Pouco tempo depois, porém, Afonso Henriques estava nas melhores relações com D. Telo.

Este D. Telo foi o fundador do mosteiro de Santa Cruz. D. Afonso Henriques também se intitula seu fundador. D. Telo foi o executor; Afonso Henriques o grande protector; a luz que orientou os passos dos dois foi sem dúvida a inteligência e astúcia de João Peculiar, monge de Cluny, e mestre escola da Sé de Coimbra.
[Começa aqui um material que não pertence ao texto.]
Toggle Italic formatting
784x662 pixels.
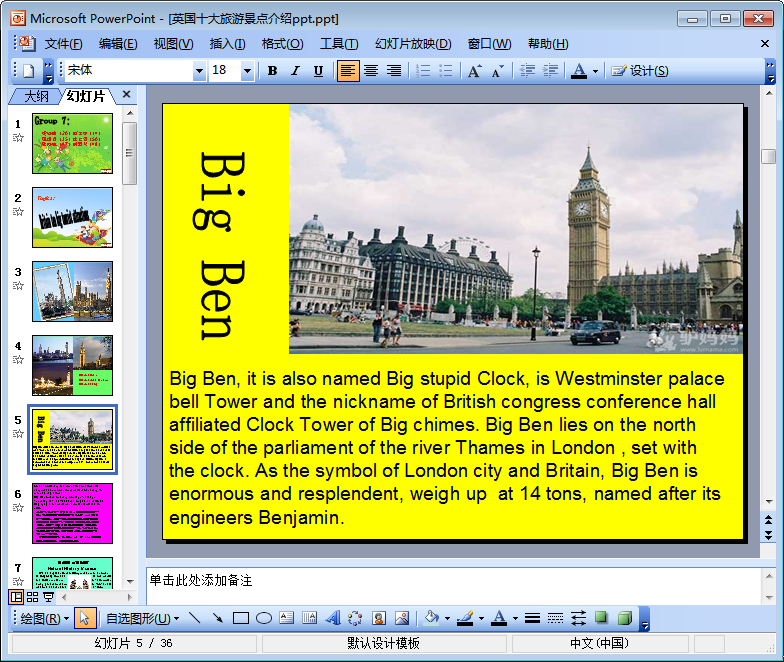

Este Homem, forte em acção e espírito, procurava realizar dois interesses que já vinham combinados desde os primeiros tempos do conde D. Henrique; o religioso, de subordinação dos bispos a Roma e criação de mosteiros livres da jurisdição dos bispos e na obediência directa ao papa; o político, da criação da igreja portuguesa servindo a Portugal independente.

É minha opinião que, durante os governos do conde D. Henrique e de D. Teresa, os movimentos dos bispos portugueses obedeceram sempre ao ritmo do interesse dos governantes. Não é este o lugar próprio para tratar deste assunto, nem o comporta o programa do Arquivo. Basta-nos por agora dizer que a rejeição de D. Telo, a eleição de Bernardo e a fundação da Santa Cruz, parecem obedecer ainda ao mesmo pensamento, isto é, ao interesse político do governante.
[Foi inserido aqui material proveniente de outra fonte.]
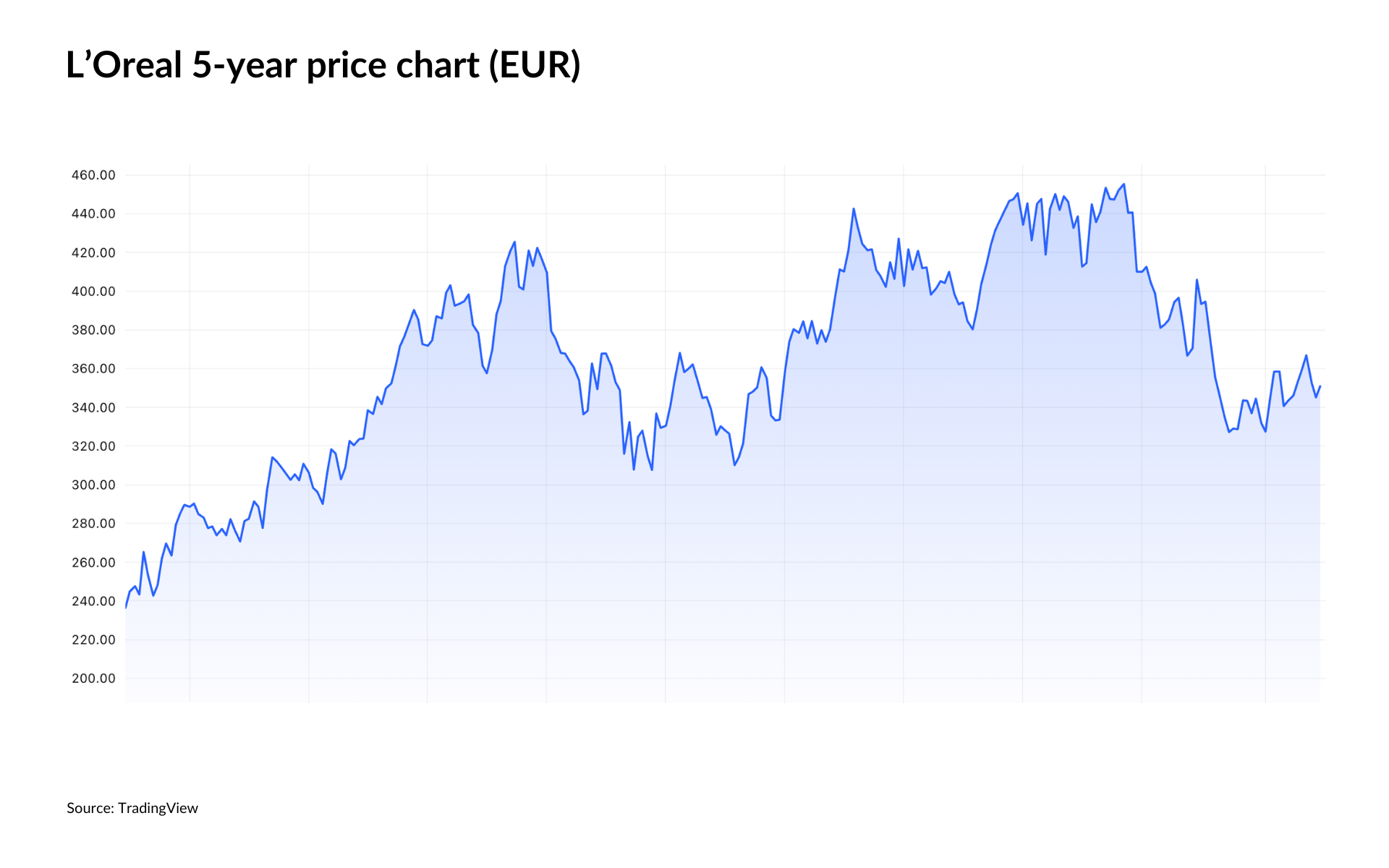Screen dimensions: 1389x868
Task: Click the 240.00 price axis label
Action: 93,601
Criado o mosteiro dos Cónegos regrantes de Santo Agostinho, logo as desinteligências surgiram entre ele e o bispo. Este entendeu tê-lo sob a sua jurisdição imediata e obrigou os cónegos a actos de humilhação afirmativa desta obediência. Dirigiram-se a Roma D. Telo e João Peculiar a solicitar do papa Inocêncio II a isenção para o seu mosteiro. E o papa concedeu-lha pelo breve de 20 de Maio de 1135. Quer dizer, o mosteiro e todas as terras que tinham sido doadas e aquelas que de futuro por qualquer título lhe viessem a pertencer, ficaram isentas da jurisdição do bispo e sujeitas ao mosteiro. Um bispado dentro do bispado. A guerra entre a Sé e o mosteiro durou séculos. Estudou-a ROCHA MADAHIL no seu valioso e fecundo trabalho «O Privilégio do Isento de Santa Cruz de Coimbra». É para este estudo admirável e sem dúvida o mais completo sobre o assunto, que remeto o leitor. / 85 /

O bispo D. Miguel Salomão governou o bispado de 1162 a 1176. Durante o seu tempo o mosteiro triunfou largamente. O bispo fez-lhe largas concessões, reconheceu o Isento obrigando os cónegos pela força a assinarem, no que era apoiado por Afonso Henriques. As liberalidades deste bispo deram origem a alguns dos lances mais violentos de luta entre o mosteiro e a Sé. Miguel fora cónego de Santa Cruz e daí a razão das liberalidades. Bermudo sucedeu a este bispo. E foi ele que sagrou a igreja de S. Lourenço em 1181, como na qualidade de presbítero da igreja de Coimbra, e como representante de D. Miguel, tinha sagrado a de Lamas em 1170.

Salvo o devido respeito, parece-me que as palavras «quam cero perfectam» da inscrição de S. Lourenço assim traduzidas: «a qual concluída tardiamente» podem levar a supor que o bispo quis com elas fazer uma espécie de recriminação por aquela obra ser feita tão tarde, como quem lembra que era obrigação ter-se feito antes. Creio que é bem diferente o real significado delas: o presbítero Plagiolus tinha construído aquele templo mas não o tinha concluído. Este trabalho de conclusão só foi feito muito mais tarde. Isto aconteceu lá como aconteceu noutros lugares, em todos os tempos. Os templos raramente são feitos de uma assentada, são algumas vezes cuidado de várias gerações. Foi o que aconteceu com a actual igreja de Lamas, que levou cem anos a construir.

Na lápide de S. Lourenço chama-se Bermudo religiosus episcopus. Deve ter sido amigo e partidário de Miguel. A menos, não consta que tivesse tomado alguma atitude contra o mosteiro, para desfazer os erros de Miguel, como fizeram os seus imediatos sucessores. Esta circunstância e o ele chamar-se religiosus levam-me a crer que também Bermuda fosse um cónego de Santa Cruz e, portanto, um continuador e respeitador da obra de Miguel, isto é, um respeitador do isento. Reconhecer o isento era reconhecer a circunscrição territorial na qual se exercitava a jurisdição de Santa Cruz, ao lado da circunscrição onde chegava o poder do bispo. As lápides são assim uma demonstração de que as duas igrejas pertenciam à jurisdição episcopal e indirectamente o reconhecimento da outra jurisdição, o que nenhum outro bispo, nem antes nem depois, fez.